Los que no sabemos de leyes y nos guiamos sólo por el sentido común tenemos mucha dificultad para comprender esta nueva justicia sin límites geográficos ni cronológicos. Si se pone de moda, en los países del antiguo Telón de Acero, en China, en Cuba, en Camboya, en Corea del Norte habrá tanto trabajo por hacer que no bastarán todos los jueces progresistas del mundo para llevarlo a cabo.
Los que no entendemos de sofismas jurídicos y nos aferramos al sentido común nos preguntamos si un Cómité creado en virtud de la Convención internacional para la protección de todas las personas contra las desapariciones forzadas, que data de 2010, está legitimado para aplicar retrospectivamente las disposiciones de dicha Convención a hechos acaecidos setenta años atrás, en una época en la que ni siquiera existían las Naciones Unidas ni ninguno de sus instrumentos jurídicos.

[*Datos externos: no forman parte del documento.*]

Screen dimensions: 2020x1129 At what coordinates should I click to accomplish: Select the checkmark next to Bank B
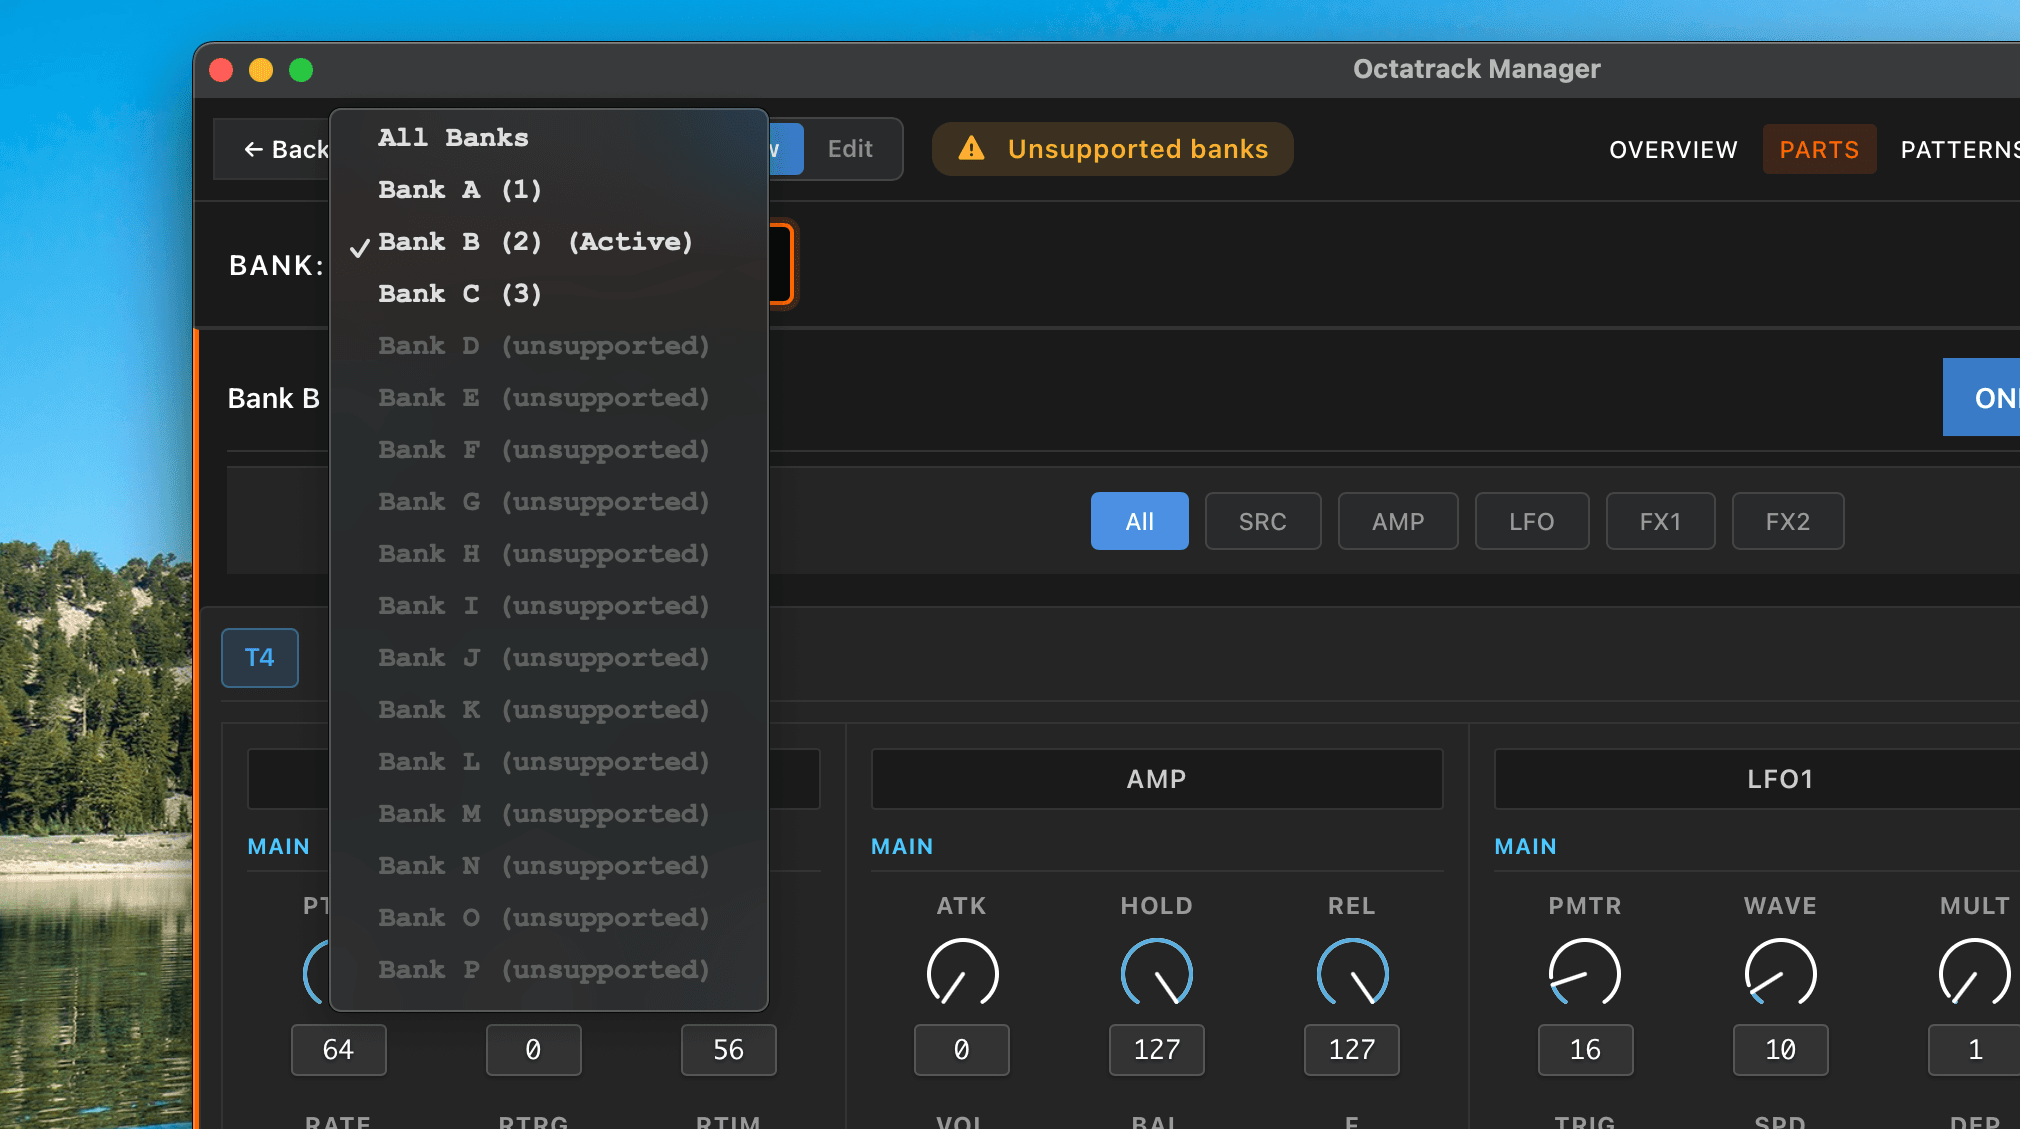tap(360, 247)
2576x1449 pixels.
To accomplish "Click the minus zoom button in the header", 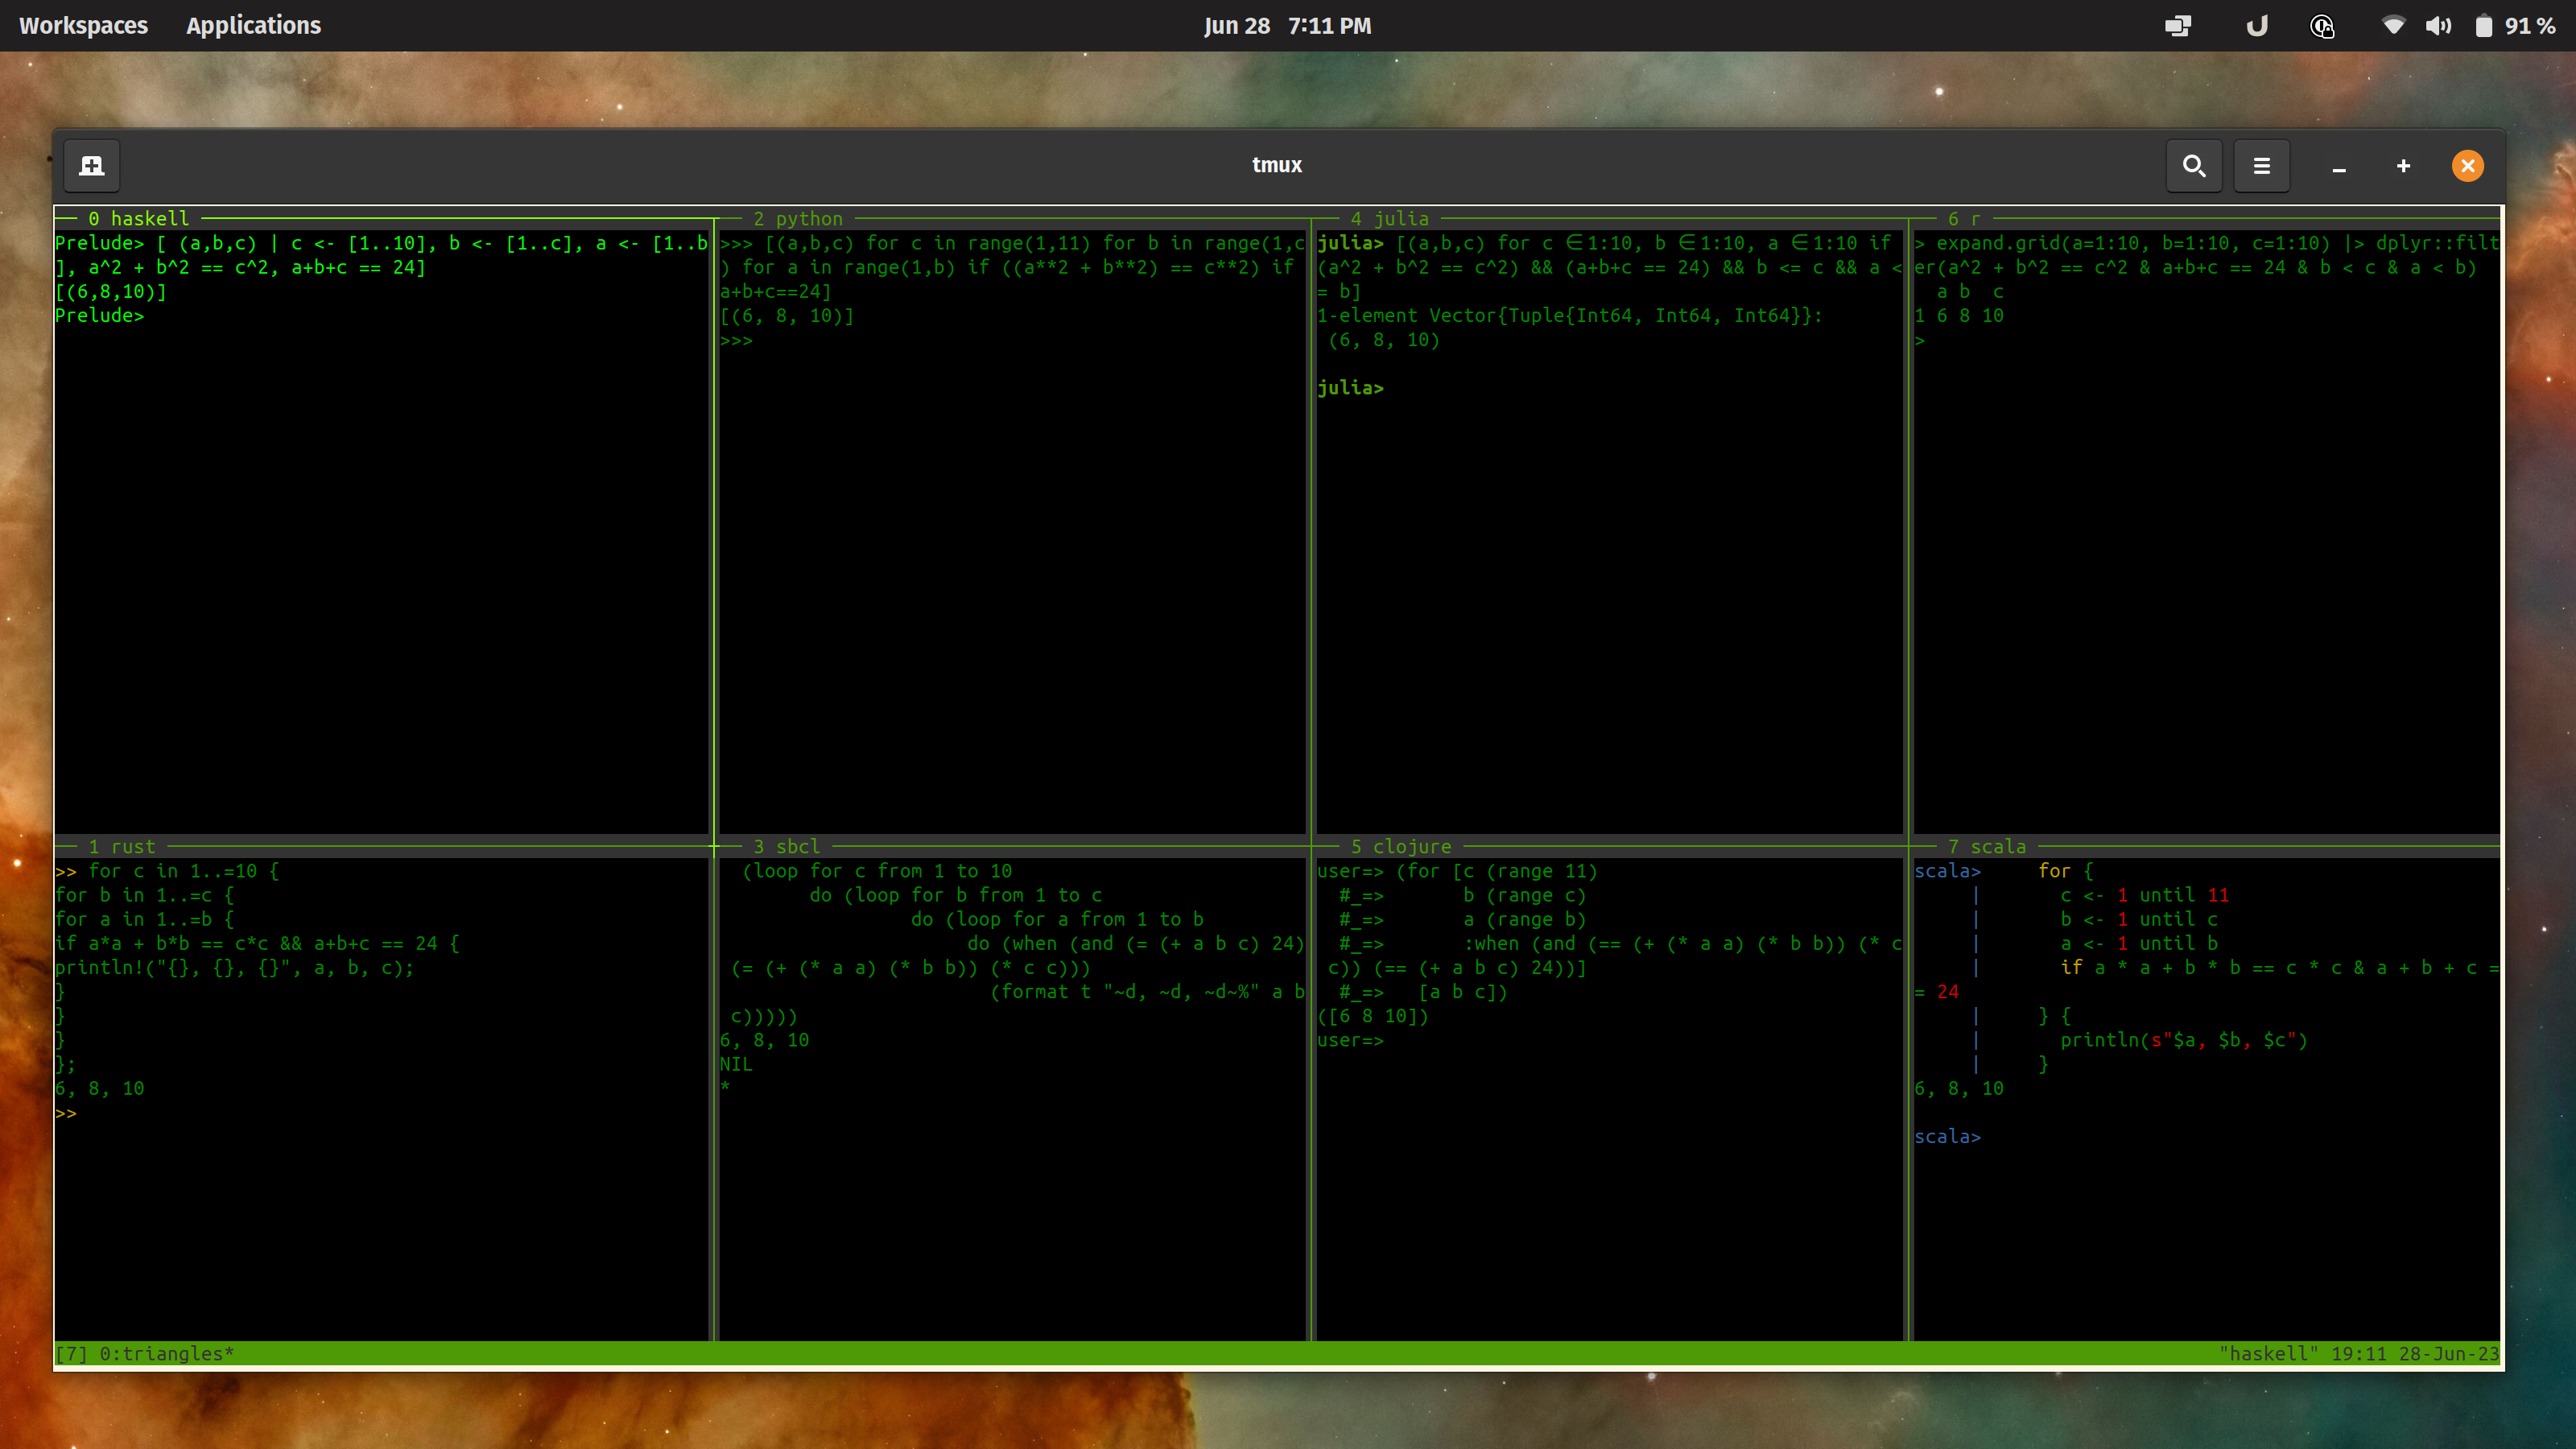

Porque, si el Comité aplica retrospectivamente su Convención a nivel mundial, ¿habrá un sólo Estado libre de reclamaciones por desapariciones forzosas?
Hasta el propio juez Garzón, partidario de exhumar el pasado español ante el Comité, había desestimado años atrás, sin duda con mejor criterio, una demanda relativa a las matanzas de Paracuellos, por considerar que quebrantaba absolutamente “las normas más elementales de retroactividad y tipicidad”.
Ah, esta eterna propensión a juzgar el turbulento y difícil pasado desde el plácido presente, a sentarse cómodamente en un confortable despacho oficial y escandalizarse de las atrocidades de nuestros abuelos segadores de hoz y alpargata. O de hoz y martillo. Porque ese es otro de los aspectos que parecen olvidar los salomones del Comité, que la Guerra Civil fue igualmente atroz en ambos bandos. Pero al llegar a este capítulo del pasado idealizado y reinventado, con la amnesia hemos topado, Sancho amigo.
Difícilmente podrá entender el Comité de la ONU lo que significó para los españoles de 1975 la Ley de Amnistía, piedra angular de la Transición de la dictadura a la democracia. Si hubo algo de lo que se sintieron orgullosas las generaciones de españoles que habían vivido la Guerra Civil o el franquismo, por encima del retorno a los valores de la democracia, fue de la reconciliación. Sin reconciliación sincera, la democracia no habría sido posible. Los adalides de la memoria histórica son demasiado jóvenes para recordar aquéllos años, pero si de algo se enorgulleció la generación de Felipe González y Adolfo Suárez fue de haber enterrado para siempre (al menos así se creyó entonces) las dos Españas. La inmensa mayoría de los españoles lo deseaban así y lo ratificaron en el referéndum constitucional, y durante más de treinta años vivieron convencidos de que habían matado para siempre la hidra de siete cabezas. Hasta que llegó José Luis Rodríguez Zapatero y empezó a hablar de su abuelo y del paraíso perdido… de Caín y Abel.
Al iniciarse la Transición, época en la que el susodicho Zapatero cumplía 15 abriles, había, grosso modo, tres generaciones en España: la de los abuelos de uno y otro bando, que se avergonzaban por igual de su absurda reyerta civil y evitaban hablar de ella; la de sus hijos, que gestionó la Transición e hizo de la reconciliación y el olvido su mayor motivo de orgullo; y la de los nietos adolescentes que, treinta años más tarde, se encontró con una España en primera división y, para asombro de las dos generaciones anteriores, produjo suficientes especímenes visionarios como para reinventar un pasado de abuelos buenos y abuelos malos y exigir el castigo de los segundos.
Por eso, la memoria histórica es, en este caso, una memoria falsa e implantada, porque los verdaderos depositarios directos de los recuerdos hace mucho tiempo que tomaron el camino opuesto: el del olvido histórico.